[INFORMATION GIVEN]

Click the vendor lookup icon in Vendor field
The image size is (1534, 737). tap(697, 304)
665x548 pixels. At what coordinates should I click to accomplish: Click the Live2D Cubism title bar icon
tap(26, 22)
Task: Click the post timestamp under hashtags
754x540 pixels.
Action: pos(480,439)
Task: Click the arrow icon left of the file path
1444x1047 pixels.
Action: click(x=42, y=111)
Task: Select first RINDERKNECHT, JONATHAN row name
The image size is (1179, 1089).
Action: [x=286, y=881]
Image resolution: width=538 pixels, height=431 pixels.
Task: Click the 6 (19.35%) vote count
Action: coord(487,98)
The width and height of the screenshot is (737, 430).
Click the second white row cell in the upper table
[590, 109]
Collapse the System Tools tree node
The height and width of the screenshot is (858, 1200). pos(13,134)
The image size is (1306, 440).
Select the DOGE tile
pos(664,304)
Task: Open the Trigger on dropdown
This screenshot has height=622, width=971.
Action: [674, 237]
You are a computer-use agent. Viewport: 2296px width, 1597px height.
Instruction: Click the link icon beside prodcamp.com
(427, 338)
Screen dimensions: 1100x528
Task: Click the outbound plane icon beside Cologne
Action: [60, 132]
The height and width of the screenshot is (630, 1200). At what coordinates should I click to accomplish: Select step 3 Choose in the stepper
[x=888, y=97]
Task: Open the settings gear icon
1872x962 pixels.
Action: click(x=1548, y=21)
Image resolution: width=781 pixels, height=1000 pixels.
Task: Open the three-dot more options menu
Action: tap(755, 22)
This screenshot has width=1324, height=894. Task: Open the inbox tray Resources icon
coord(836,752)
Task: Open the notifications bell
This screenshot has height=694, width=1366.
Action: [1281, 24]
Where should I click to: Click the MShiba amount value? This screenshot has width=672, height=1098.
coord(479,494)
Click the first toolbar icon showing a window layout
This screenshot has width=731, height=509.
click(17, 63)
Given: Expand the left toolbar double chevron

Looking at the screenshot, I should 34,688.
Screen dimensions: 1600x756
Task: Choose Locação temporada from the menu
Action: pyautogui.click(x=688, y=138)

[/INFORMATION GIVEN]

**WHAT THIS TASK INVOLVES**.
Please write out, exactly as they appear, the lines from the line containing "Click the first" through the last line of the records above, both included.

**RESPONSE BOX**.
Click the first toolbar icon showing a window layout
This screenshot has width=731, height=509.
click(17, 63)
Given: Expand the left toolbar double chevron

Looking at the screenshot, I should 34,688.
Screen dimensions: 1600x756
Task: Choose Locação temporada from the menu
Action: pyautogui.click(x=688, y=138)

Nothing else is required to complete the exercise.